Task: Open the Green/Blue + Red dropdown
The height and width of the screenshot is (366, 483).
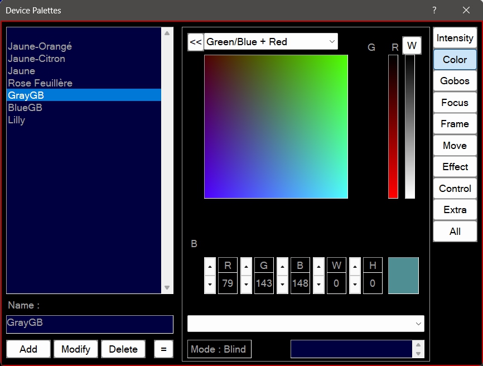Action: 271,42
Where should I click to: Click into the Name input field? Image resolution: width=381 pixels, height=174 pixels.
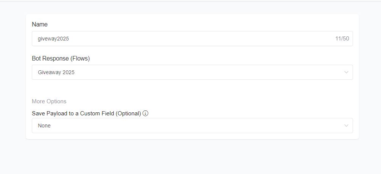coord(192,39)
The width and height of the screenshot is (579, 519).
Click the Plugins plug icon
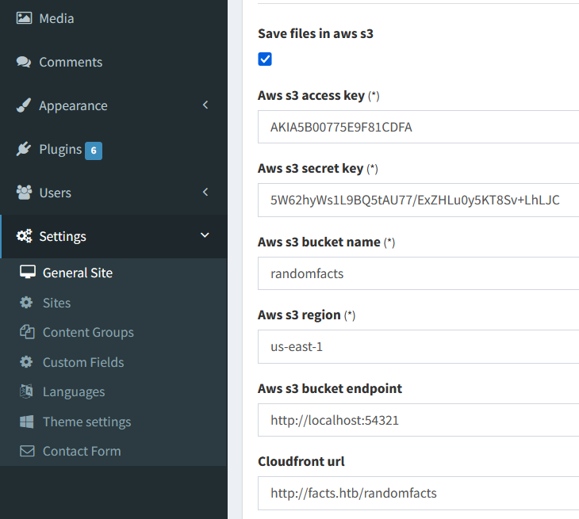tap(24, 149)
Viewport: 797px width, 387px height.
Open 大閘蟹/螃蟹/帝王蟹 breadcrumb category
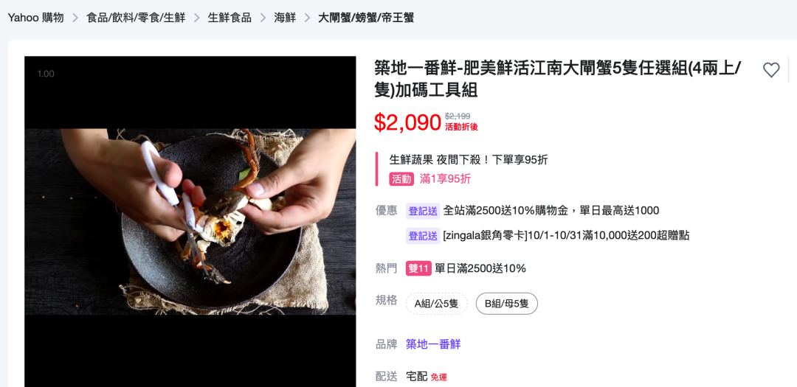[366, 18]
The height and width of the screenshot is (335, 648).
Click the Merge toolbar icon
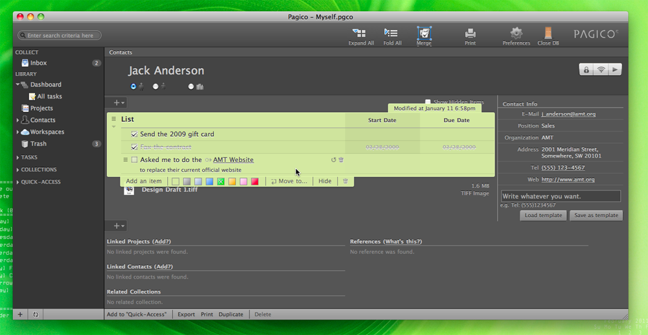point(424,33)
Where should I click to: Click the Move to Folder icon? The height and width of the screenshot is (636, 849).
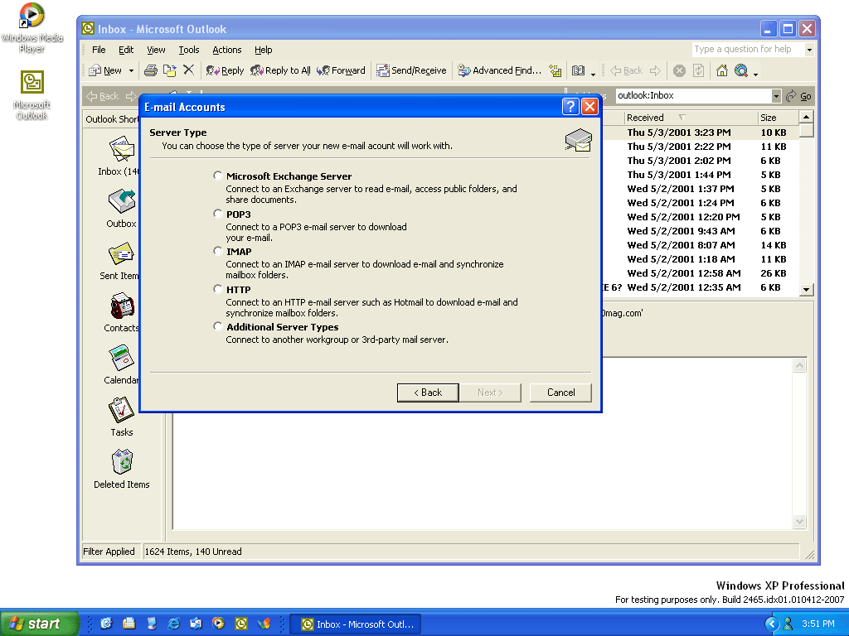point(169,70)
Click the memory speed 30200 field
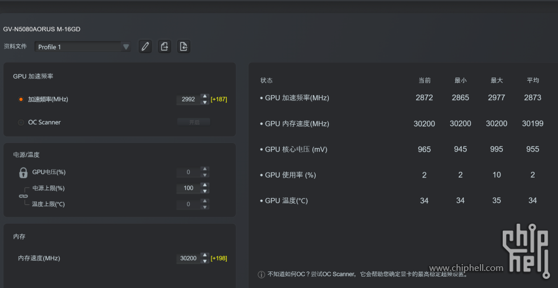Viewport: 558px width, 288px height. [189, 258]
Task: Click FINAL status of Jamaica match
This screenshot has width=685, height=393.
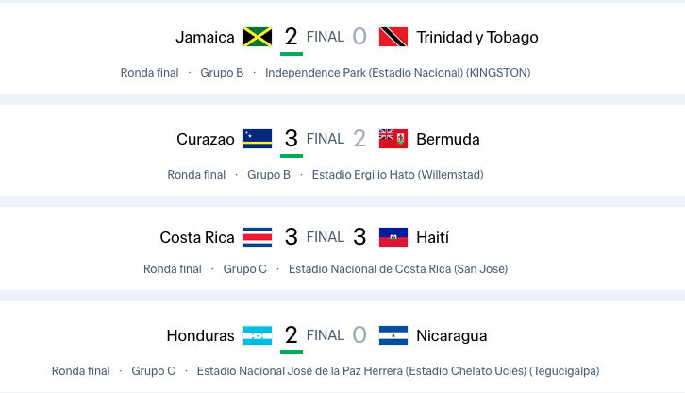Action: pos(326,38)
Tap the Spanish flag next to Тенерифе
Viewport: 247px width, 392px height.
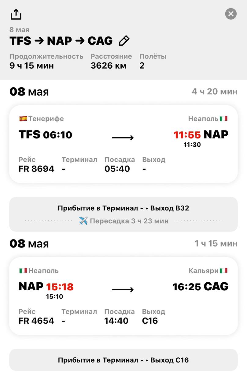pos(23,119)
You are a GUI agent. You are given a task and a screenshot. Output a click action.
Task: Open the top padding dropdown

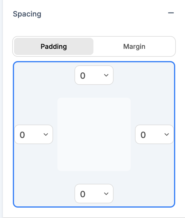tap(94, 75)
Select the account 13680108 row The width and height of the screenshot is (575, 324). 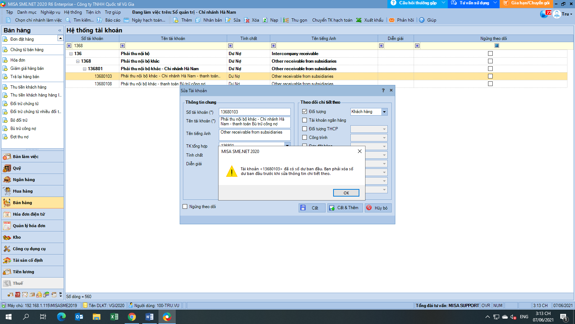103,84
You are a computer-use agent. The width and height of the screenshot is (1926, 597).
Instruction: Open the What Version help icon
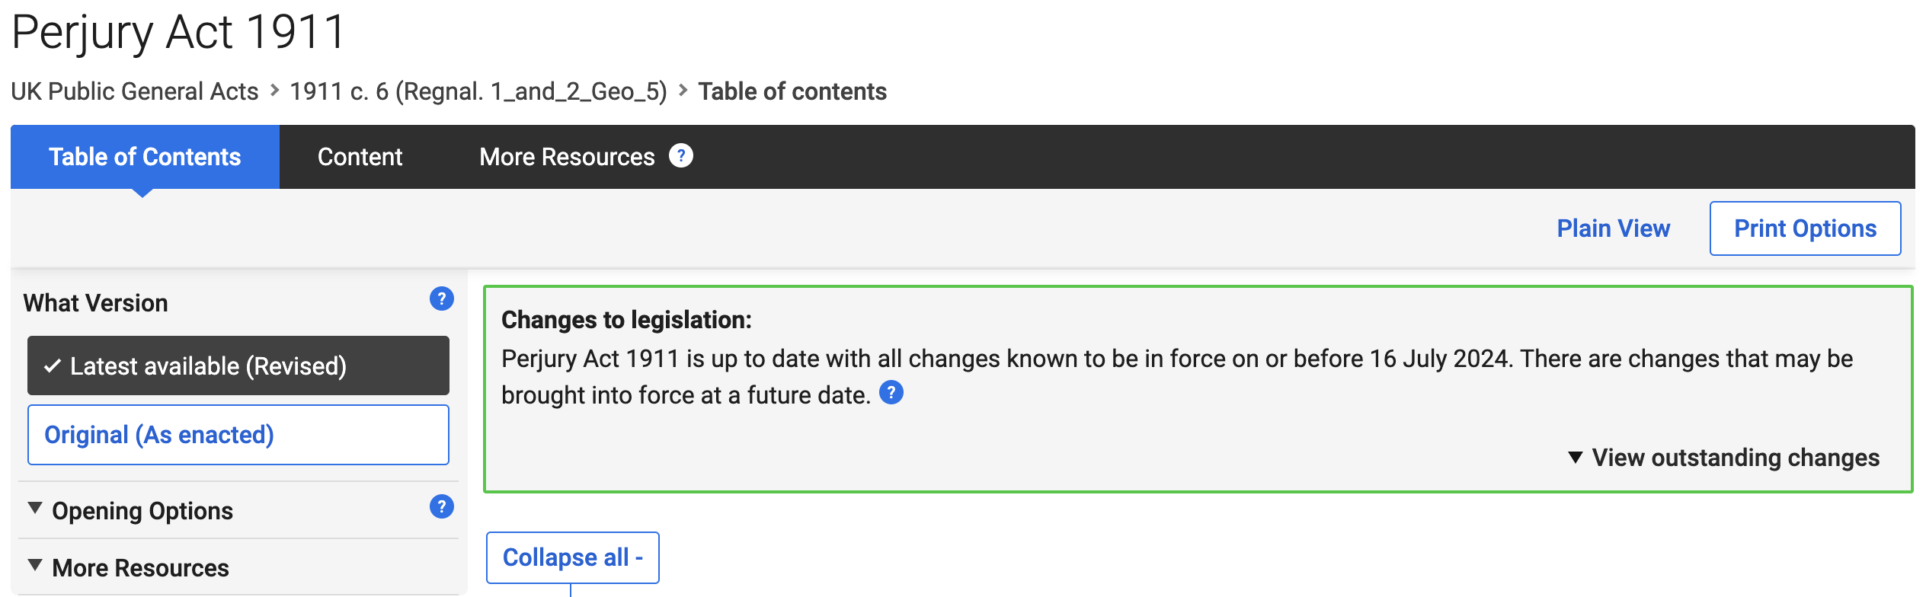tap(441, 299)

_ _ _ _ _

### Your objective
Show all of the lines above in which "agent" is present.

### Task answer
You are a GUI agent. You are given a task and a screenshot. Output a click action.
You are a computer-use agent. The width and height of the screenshot is (1926, 597).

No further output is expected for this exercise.